(Data listing)
····················

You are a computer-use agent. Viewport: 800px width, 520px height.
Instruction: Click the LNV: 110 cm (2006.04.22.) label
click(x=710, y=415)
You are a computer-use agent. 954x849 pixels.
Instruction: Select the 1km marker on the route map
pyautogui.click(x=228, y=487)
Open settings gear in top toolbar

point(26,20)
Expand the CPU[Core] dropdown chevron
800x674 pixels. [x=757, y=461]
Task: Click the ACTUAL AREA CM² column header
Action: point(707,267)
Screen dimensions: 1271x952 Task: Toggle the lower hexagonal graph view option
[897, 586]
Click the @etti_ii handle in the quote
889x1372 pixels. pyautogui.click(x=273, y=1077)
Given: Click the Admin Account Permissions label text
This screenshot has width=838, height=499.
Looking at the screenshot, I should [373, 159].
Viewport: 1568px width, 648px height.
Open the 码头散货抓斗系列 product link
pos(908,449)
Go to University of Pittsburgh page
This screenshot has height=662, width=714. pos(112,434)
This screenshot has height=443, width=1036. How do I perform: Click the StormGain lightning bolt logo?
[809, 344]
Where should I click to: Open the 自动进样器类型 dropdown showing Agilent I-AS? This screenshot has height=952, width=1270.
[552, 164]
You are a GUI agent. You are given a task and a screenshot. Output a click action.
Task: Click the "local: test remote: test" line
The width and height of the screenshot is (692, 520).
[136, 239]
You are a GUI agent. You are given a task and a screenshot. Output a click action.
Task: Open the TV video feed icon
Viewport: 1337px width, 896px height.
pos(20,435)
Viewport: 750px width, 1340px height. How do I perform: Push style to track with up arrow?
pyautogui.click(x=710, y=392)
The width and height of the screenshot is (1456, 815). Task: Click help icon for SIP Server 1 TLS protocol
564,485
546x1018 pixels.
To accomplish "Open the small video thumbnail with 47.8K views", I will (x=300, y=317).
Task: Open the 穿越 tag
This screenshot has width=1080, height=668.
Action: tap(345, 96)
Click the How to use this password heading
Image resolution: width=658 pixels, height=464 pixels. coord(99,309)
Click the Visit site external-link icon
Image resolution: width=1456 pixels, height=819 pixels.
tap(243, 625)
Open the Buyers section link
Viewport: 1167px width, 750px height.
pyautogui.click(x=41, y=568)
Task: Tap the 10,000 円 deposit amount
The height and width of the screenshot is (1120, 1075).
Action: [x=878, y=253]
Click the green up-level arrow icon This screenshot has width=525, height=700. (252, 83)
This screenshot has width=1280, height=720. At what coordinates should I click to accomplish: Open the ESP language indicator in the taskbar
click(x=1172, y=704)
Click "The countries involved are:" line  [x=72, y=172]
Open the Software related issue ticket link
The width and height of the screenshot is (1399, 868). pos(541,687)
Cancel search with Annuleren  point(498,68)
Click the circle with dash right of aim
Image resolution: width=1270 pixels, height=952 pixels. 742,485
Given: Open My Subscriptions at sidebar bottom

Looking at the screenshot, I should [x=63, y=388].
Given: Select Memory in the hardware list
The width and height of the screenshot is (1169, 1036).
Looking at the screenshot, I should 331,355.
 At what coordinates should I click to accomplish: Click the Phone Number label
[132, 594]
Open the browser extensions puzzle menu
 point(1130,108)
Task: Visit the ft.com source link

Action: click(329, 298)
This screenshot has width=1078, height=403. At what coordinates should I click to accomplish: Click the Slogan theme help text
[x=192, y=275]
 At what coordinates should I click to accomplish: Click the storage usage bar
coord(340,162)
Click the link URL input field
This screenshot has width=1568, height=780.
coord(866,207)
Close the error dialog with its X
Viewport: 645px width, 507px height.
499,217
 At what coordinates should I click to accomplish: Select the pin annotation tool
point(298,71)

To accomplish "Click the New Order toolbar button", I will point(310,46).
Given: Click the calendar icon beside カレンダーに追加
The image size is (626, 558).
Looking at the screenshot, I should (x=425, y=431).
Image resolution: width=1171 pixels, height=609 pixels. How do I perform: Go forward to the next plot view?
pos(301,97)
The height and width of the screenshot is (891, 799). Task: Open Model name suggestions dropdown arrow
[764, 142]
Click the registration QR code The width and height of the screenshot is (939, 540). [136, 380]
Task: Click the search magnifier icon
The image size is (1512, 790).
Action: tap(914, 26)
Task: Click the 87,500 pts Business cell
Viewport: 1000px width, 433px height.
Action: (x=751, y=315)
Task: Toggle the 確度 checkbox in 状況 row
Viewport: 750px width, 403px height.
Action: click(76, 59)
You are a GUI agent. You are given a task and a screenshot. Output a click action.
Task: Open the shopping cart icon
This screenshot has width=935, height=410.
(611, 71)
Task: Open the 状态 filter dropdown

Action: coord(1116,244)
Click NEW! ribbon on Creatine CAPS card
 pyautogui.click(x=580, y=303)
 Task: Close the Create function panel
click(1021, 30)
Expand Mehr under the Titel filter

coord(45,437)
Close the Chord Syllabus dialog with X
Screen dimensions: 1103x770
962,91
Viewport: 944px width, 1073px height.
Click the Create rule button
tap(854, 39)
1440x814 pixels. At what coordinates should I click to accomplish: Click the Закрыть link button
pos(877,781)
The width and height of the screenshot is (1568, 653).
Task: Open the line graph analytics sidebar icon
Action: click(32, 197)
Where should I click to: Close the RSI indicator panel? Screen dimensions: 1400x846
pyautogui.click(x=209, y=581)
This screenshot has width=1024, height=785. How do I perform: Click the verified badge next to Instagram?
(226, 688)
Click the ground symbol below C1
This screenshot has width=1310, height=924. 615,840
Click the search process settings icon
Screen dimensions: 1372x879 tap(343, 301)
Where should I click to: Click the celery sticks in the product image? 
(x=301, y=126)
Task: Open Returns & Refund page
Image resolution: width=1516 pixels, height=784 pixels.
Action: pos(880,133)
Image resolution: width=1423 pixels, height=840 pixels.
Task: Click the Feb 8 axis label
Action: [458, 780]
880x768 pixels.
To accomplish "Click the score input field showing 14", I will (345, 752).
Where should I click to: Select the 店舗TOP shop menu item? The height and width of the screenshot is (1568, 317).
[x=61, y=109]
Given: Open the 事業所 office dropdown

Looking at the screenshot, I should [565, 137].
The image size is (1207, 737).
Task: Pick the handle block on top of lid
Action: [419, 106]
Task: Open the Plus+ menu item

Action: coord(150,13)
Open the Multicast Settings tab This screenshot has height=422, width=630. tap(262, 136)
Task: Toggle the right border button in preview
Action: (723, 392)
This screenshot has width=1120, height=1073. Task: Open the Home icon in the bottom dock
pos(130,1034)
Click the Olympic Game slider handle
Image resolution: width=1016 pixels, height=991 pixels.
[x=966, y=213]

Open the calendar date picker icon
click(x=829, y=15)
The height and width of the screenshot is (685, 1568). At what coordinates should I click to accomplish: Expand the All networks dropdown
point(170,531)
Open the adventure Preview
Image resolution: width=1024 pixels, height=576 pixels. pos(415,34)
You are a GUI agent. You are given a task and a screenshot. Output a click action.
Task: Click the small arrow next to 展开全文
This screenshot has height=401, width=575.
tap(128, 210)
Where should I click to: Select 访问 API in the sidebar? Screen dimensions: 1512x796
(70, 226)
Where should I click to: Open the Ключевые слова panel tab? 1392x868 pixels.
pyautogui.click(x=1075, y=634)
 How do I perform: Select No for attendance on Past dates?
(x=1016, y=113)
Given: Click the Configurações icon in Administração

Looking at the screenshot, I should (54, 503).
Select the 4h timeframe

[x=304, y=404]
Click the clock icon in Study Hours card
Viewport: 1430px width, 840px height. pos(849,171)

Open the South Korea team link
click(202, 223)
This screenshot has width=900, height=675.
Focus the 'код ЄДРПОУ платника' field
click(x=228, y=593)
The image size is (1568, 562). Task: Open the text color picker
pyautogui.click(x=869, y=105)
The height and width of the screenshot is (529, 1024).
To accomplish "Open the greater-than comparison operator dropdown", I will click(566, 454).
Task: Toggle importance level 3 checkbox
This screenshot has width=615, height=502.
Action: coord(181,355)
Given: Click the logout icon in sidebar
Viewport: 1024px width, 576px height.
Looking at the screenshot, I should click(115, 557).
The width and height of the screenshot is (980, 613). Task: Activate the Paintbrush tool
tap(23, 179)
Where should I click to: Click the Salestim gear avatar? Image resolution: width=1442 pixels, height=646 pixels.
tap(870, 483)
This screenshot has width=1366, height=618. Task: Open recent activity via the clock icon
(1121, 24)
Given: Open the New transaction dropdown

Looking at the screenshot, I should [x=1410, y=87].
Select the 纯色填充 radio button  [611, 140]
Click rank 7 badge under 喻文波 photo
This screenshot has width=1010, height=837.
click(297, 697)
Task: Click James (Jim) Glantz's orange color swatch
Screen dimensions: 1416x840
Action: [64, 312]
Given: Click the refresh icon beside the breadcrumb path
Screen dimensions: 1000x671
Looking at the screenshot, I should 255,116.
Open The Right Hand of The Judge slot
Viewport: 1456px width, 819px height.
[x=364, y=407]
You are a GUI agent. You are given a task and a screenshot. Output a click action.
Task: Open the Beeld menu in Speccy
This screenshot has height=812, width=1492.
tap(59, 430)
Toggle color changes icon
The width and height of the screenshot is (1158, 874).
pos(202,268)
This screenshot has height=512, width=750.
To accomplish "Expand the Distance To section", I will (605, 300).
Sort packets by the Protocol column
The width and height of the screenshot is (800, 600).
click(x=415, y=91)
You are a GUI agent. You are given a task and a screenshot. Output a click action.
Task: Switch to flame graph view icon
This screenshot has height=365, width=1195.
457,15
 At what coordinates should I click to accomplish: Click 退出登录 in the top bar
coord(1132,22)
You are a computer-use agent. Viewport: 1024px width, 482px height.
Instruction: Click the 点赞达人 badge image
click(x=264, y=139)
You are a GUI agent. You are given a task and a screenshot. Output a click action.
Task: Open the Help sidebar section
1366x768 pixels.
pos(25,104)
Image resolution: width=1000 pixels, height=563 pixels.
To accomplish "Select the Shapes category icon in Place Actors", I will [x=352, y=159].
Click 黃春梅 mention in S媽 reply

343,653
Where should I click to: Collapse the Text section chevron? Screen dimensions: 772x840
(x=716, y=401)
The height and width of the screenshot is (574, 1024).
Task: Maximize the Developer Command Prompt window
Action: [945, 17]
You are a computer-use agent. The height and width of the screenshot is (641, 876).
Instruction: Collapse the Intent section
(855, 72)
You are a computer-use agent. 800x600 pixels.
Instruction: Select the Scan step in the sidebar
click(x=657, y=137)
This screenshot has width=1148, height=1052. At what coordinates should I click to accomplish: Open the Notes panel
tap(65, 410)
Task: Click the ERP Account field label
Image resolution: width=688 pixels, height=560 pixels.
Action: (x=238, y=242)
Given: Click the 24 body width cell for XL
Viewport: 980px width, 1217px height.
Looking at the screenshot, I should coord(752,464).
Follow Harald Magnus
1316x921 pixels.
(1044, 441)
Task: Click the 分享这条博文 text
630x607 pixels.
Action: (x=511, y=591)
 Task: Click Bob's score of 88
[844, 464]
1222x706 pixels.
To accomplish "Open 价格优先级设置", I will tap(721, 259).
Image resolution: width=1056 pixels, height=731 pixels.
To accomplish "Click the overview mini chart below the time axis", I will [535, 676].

····················

Task statement = Print the rows from the line with "The width and height of the screenshot is (1456, 815)." to the line with "will (x=300, y=317).", keeping every character as it appears.

Output for this exercise =
The width and height of the screenshot is (1456, 815). Task: Click help icon for SIP Server 1 TLS protocol
564,485
546x1018 pixels.
To accomplish "Open the small video thumbnail with 47.8K views", I will (x=300, y=317).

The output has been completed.